[[ DATA FOR THE TASK open ]]

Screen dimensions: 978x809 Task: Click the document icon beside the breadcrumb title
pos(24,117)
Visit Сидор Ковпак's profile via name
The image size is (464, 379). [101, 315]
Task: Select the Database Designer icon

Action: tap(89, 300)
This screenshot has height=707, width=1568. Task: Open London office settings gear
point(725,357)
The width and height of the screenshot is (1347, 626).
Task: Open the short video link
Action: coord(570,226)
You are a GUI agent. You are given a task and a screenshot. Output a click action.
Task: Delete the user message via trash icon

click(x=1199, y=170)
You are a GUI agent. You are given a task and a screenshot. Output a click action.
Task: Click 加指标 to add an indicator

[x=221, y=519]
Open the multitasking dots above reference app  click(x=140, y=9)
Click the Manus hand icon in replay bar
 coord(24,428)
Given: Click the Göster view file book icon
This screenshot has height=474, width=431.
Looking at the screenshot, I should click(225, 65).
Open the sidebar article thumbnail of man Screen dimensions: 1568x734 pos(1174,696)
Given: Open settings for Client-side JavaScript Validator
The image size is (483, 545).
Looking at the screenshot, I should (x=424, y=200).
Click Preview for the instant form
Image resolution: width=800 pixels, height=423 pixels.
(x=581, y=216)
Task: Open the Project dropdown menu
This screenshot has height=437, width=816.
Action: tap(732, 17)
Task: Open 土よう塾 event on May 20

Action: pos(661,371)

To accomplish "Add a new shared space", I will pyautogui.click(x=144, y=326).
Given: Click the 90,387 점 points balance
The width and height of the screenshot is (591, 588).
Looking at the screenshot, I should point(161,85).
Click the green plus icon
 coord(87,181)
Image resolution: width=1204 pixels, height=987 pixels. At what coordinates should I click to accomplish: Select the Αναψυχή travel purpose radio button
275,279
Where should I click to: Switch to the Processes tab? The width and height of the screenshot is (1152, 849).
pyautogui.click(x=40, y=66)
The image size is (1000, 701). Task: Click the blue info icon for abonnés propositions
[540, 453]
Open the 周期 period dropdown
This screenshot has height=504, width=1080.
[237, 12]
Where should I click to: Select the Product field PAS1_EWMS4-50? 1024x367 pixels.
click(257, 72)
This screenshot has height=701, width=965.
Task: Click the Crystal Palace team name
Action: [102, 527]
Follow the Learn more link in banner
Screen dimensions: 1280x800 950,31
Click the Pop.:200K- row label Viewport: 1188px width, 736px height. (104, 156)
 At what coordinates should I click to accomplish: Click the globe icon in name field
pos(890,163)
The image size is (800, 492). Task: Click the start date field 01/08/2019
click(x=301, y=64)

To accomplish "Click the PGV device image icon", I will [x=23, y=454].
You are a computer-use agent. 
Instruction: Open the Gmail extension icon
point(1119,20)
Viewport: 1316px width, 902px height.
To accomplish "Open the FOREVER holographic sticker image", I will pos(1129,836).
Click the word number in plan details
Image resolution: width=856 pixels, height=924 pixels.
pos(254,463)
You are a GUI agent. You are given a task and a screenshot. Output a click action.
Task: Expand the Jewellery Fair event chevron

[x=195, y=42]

[[ DATA FOR THE TASK closed ]]

**GOAL OF THE EXERCISE**
I would like you to restate word for word the lines from the one with "Where should I click to: Select" through the last line of the material above, and only those.

**EXERCISE SOLUTION**
Where should I click to: Select the Product field PAS1_EWMS4-50? 1024x367 pixels.
click(257, 72)
This screenshot has height=701, width=965.
Task: Click the Crystal Palace team name
Action: [102, 527]
Follow the Learn more link in banner
Screen dimensions: 1280x800 950,31
Click the Pop.:200K- row label Viewport: 1188px width, 736px height. (104, 156)
 At what coordinates should I click to accomplish: Click the globe icon in name field
pos(890,163)
The image size is (800, 492). Task: Click the start date field 01/08/2019
click(x=301, y=64)

To accomplish "Click the PGV device image icon", I will [x=23, y=454].
You are a computer-use agent. 
Instruction: Open the Gmail extension icon
point(1119,20)
Viewport: 1316px width, 902px height.
To accomplish "Open the FOREVER holographic sticker image", I will pos(1129,836).
Click the word number in plan details
Image resolution: width=856 pixels, height=924 pixels.
pos(254,463)
You are a GUI agent. You are given a task and a screenshot. Output a click action.
Task: Expand the Jewellery Fair event chevron

[x=195, y=42]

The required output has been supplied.